Alex must be looking at this too, because he says: ‘I get unwell without my injections.’
He lets me link my arm in his. ‘We’re going to get some. We could be at your home by tonight even.’
His eyes go bright when I mention home. But the brightness of them goes out just as quick, so I’m left noticing how dirty around his mouth is.
‘Do we have to go to my old house?’
‘You don’t want to?’
I remind him we need to look for insulin. He gathers up a ball of dust and sa
ys, ‘Don’t think my mum and dad are alive. And you know what else? I worry really about finding them when we get to my old home.’
He comes out, brushing off his trousers. Then he brushes his hands, as if he’s showing that we settled the business. Still, he looks unsure.
‘What if you stayed seeing a bad thing?’
‘You worrying again?’
He kicks the wooden stump of our bunk beds. ‘To see a bad thing for ever – that would be the same as going to hell wouldn’t it?’
I want to argue against this – but Alex only smiles, the way adults did when they were just pretending to agree – and we have to be leaving anyway.
Mum’s van is where it always is. Like every other car there’s bird shit and cat shit over it, and the tyres have gone flat.
She must’ve stopped using the car, because she wouldn’t have let standards slip so far. She liked to keep things clean, shipshape.
Mike the stand-in postman left Mum’s laminate maps in the van before he left us.
He went back to Oban, so we didn’t get to go to Glasgow, and we didn’t get shopping for Christmas. At the time I thought this was the worst thing to happen, but now it’s become small beside all the other stuff.
The van door’s stiff and creaks loud. There’s still letters, undelivered. Old elastic bands on the floor. The seat has Mum’s smell, sadly gone quiet now. I find a scrunchy on the floor which smells so much of her I can’t stand it.
Calum Ian and Elizabeth whistle at the laminate maps as if they’re treasure, which I suppose they are.
I try to tell Elizabeth that Alex got sad – but she shushes me. While they get busy puzzling the streets and places I whisper an ask in Elizabeth’s ear.
‘All right, but be quick about it,’ she says.

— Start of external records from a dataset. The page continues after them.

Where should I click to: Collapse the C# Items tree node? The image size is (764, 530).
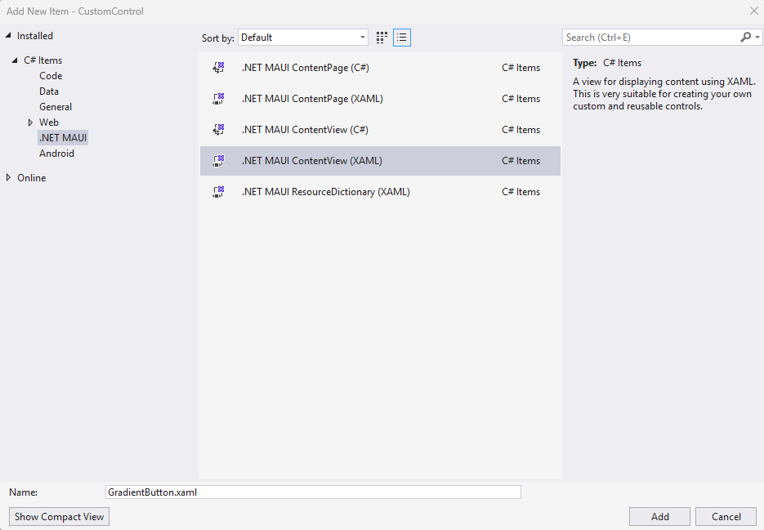pos(13,60)
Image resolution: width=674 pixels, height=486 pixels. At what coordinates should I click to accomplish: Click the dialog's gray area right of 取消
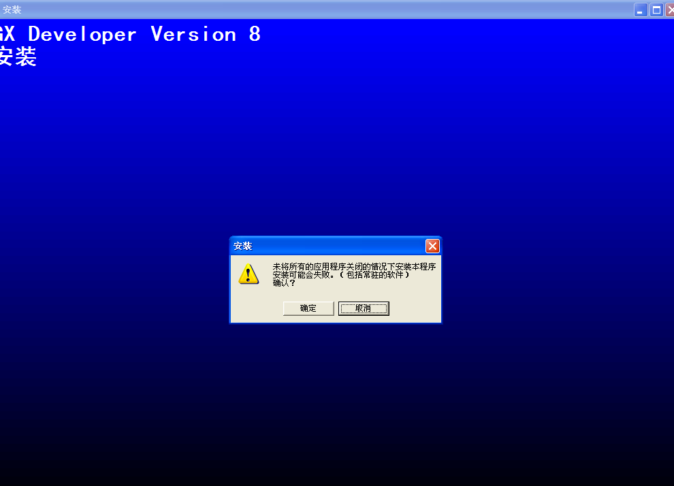[415, 308]
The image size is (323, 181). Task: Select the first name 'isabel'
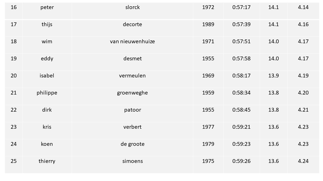click(47, 76)
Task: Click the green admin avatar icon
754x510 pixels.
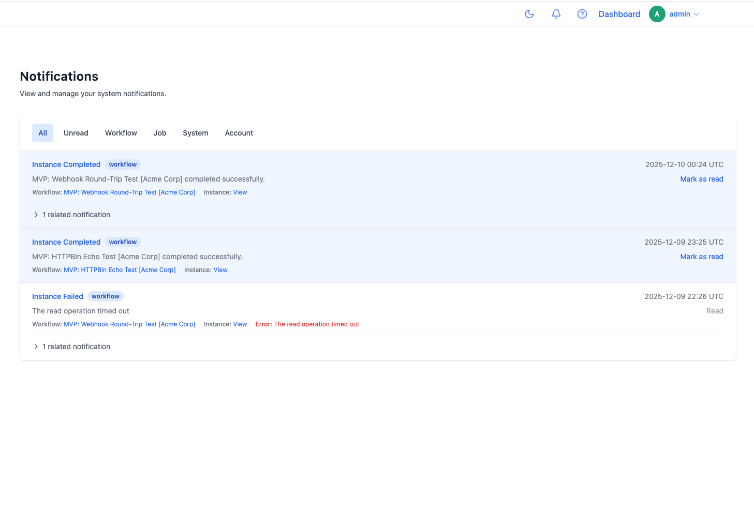Action: 657,14
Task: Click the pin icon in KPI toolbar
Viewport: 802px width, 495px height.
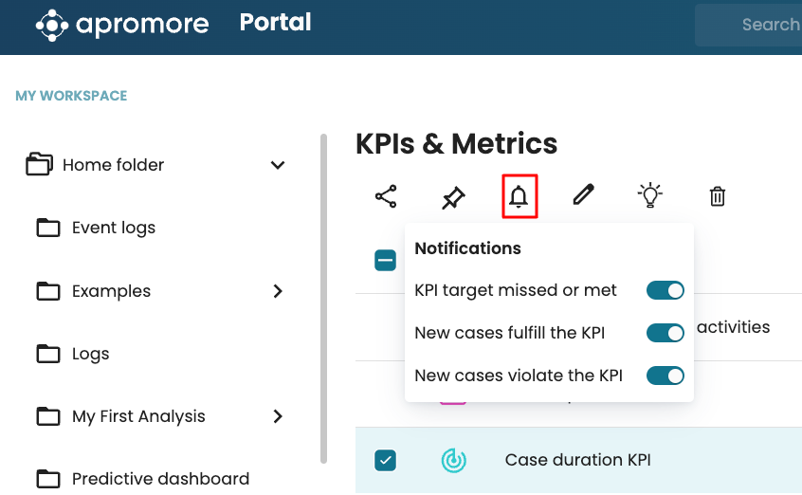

My home once-upon-a-time already has a P sprayed by me on the door. You get to spray your old home, that’s the rule. So I sprayed P for perfect, because it was my real home in the world before.
Houses are G for Good if they don’t have a smell or a dead body. B for Bad if they do. It lets us know where we’ve been, and if we have to go back there, what we’ll find.
Except for the curly G that I sprayed on Calum Ian and Duncan’s home. That broke all the rules, even though I wasn’t thinking about rules or anything when I did it.